**TASK ITEM:** Can you extract the passage of the contraception article from "Professor Trusell also" up to and including "it currently is.", copied word for word?

**SUPPLIED TEXT:**
+---+
Call to encourage LARC use ahead of the Pill

GPs should encourage women to use long-acting reversible contraceptives (LARCs) instead of the ‘outdated’ contraceptive Pill, a leading sexual health expert has advised.

James Trusell, professor of public affairs at the University of Princeton and visiting professor at Hull York Medical School, warned that one in 12 women who take the Pill will suffer an unwanted pregnancy.

‘The Pill is an outdated contraceptive method that is very difficult for women to take every day,’ she told the British Pregnancy Advisory Service’s Future of Abortion conference in central London earlier this week

‘8 per cent of women will experience an unintended pregnancy within the first year of using the Pill.’

Professor Trusell also criticised the use of emergency contraception saying that it has no impact on the rates of unintended pregnancies, as long as unprotected intercourse remained as prevalent as it currently is.

‘LARCs are a much more effective way of reducing pregnancies. Once they are in, you can forget about them and they will provide long-term protection.

‘But it is difficult to get GPs to talk to women about the use of LARCs. Most GPs have not been trained to put in LARCs so women have to go visit specialist clinics instead.’

Earlier in the day at the conference health minister Dawn Primarolo, announced that the DoH was planning to pilot a project linking abortion services to LARC fitting services.

‘This would be a great way to reduce the rates of unintended pregnancies,’ added Professor Trusell.
NICE guidance on the use of LARCs, issued in 2005, states that switching just 7 per cent of women from the pill to LARCs could save the NHS £100 million by reducing 73,000 unwanted pregnancies each year.
+---+
**EXTRACTED MATERIAL:**
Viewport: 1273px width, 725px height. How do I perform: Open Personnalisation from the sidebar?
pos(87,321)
+---+
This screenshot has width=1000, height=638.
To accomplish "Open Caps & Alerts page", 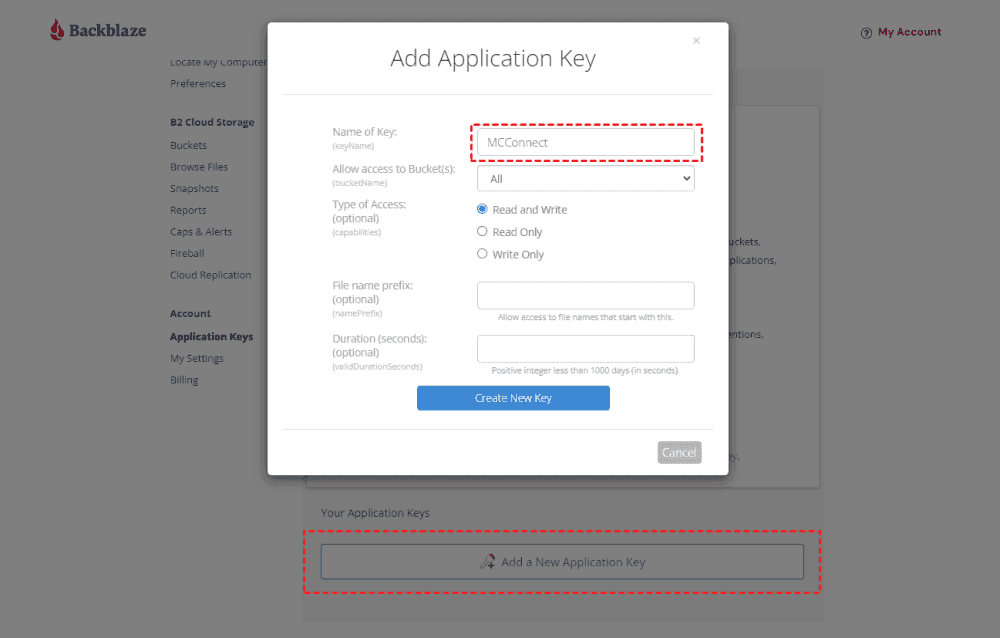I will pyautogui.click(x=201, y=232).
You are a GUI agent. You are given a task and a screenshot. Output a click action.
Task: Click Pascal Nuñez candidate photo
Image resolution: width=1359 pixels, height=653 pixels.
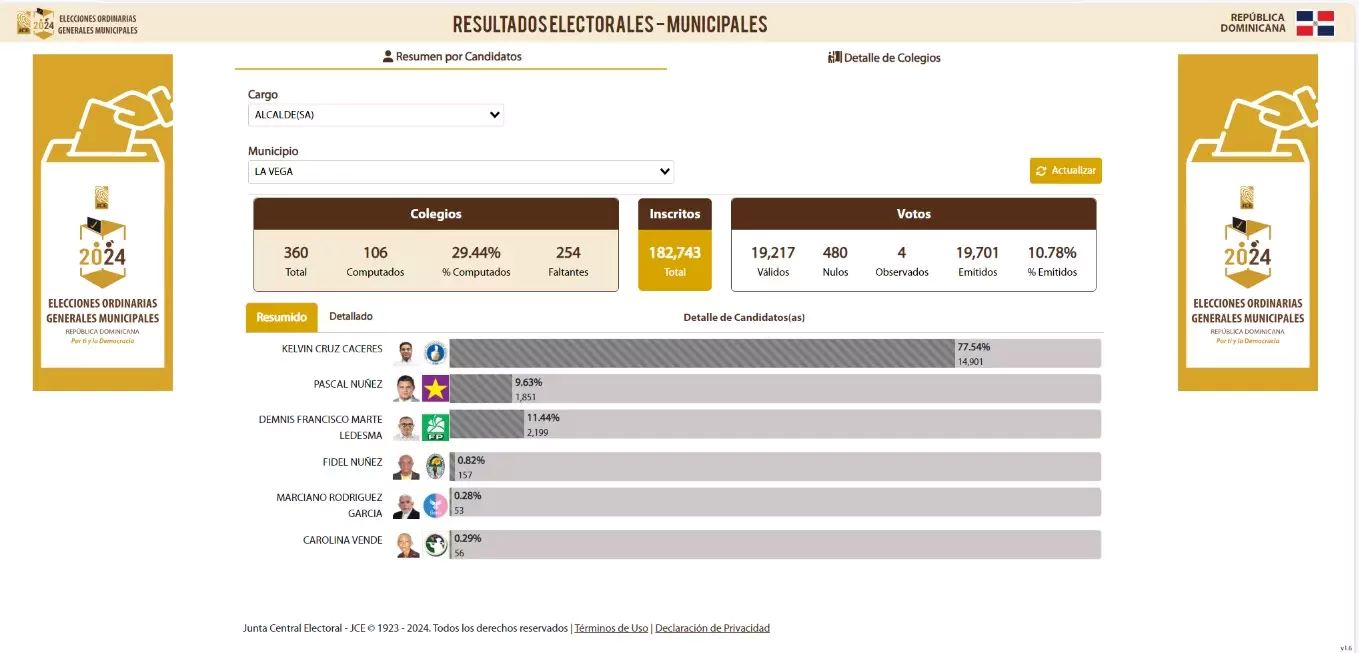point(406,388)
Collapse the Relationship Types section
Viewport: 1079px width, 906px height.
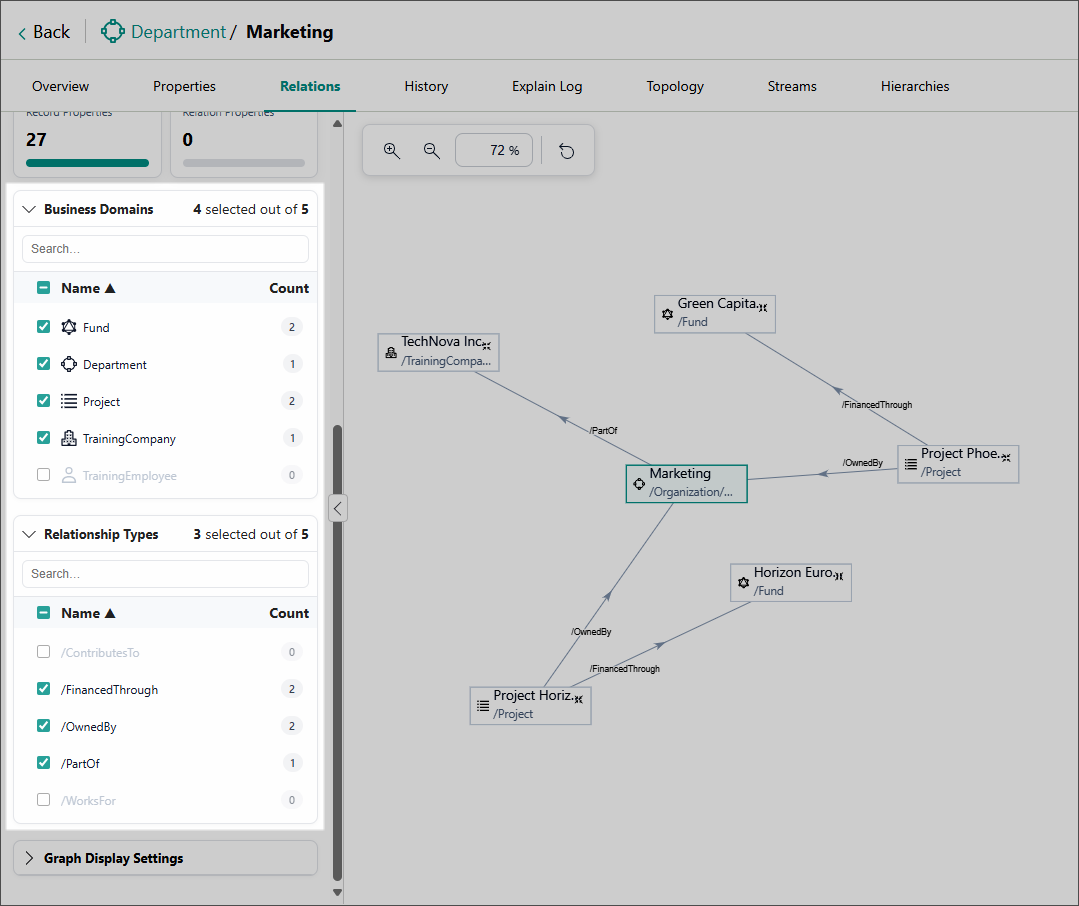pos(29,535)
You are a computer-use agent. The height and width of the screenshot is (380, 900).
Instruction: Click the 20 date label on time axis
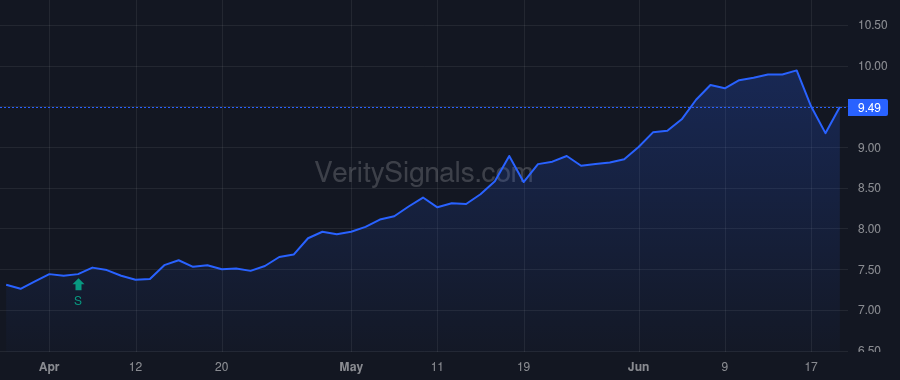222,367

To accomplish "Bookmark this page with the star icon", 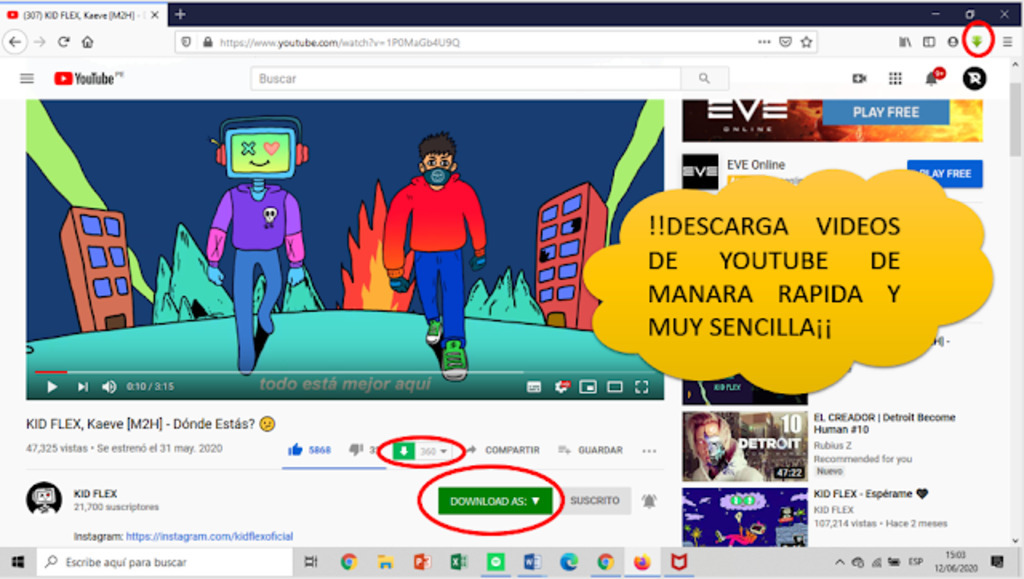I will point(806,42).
+---+
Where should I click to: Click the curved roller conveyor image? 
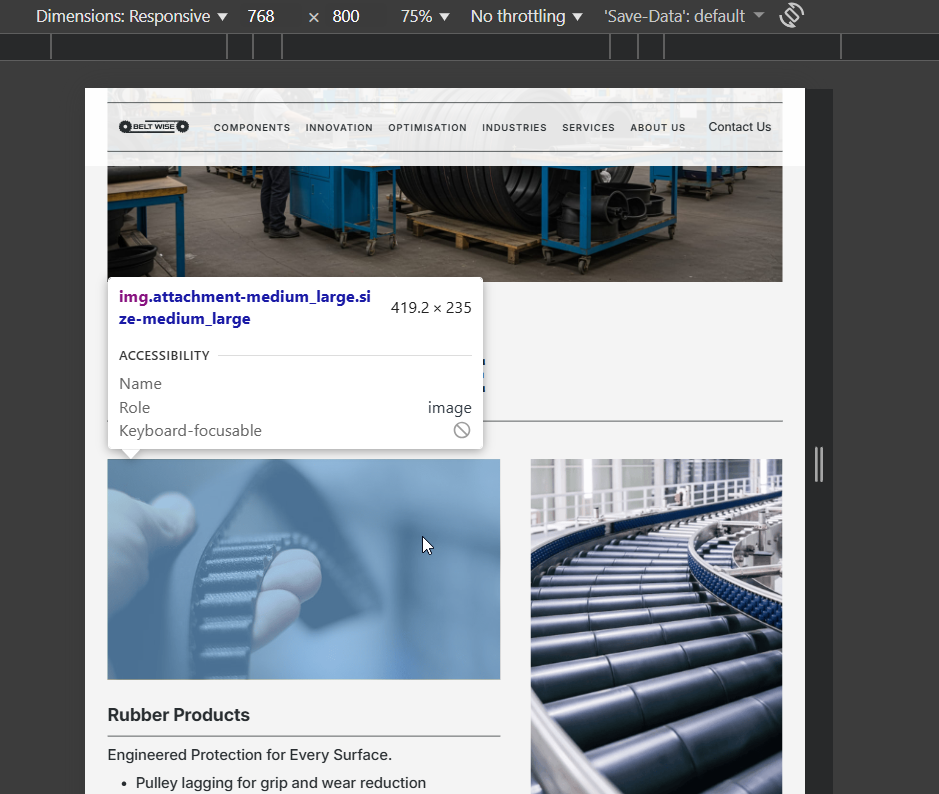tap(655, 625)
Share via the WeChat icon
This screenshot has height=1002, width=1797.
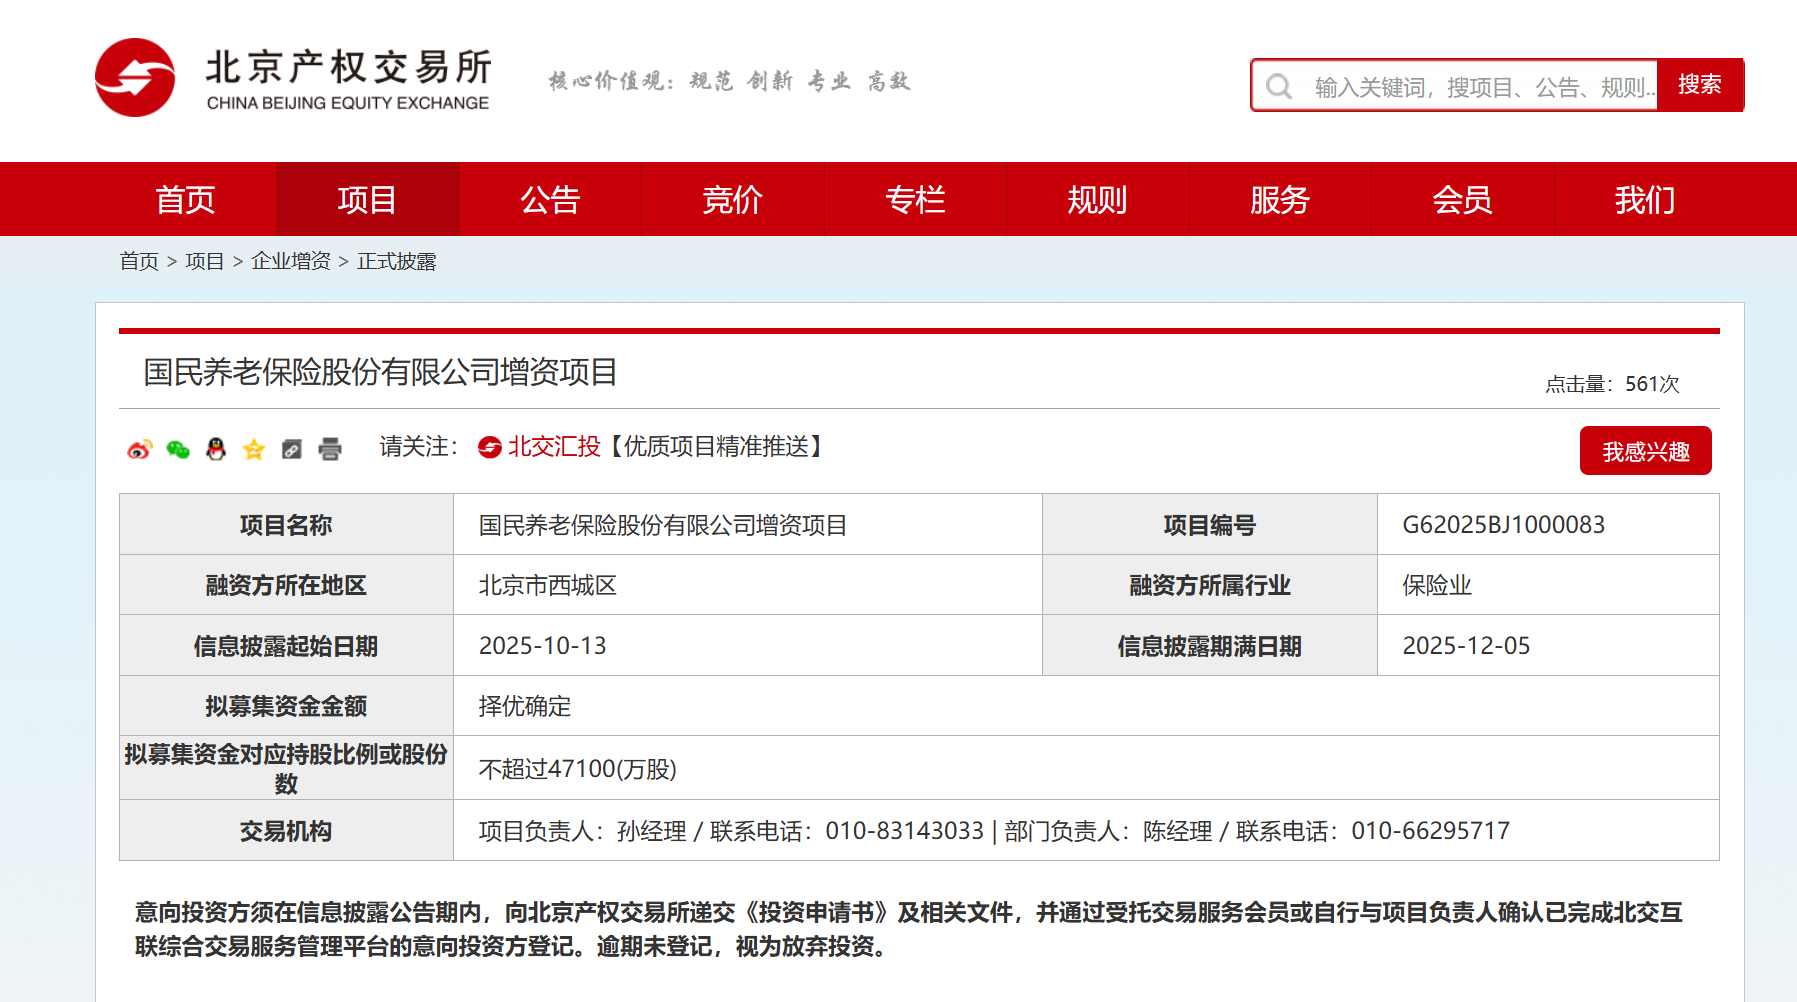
+---+
**SOLUTION TO THE PROBLEM:**
Professor Trusell also criticised the use of emergency contraception saying that it has no impact on the rates of unintended pregnancies, as long as unprotected intercourse remained as prevalent as it currently is.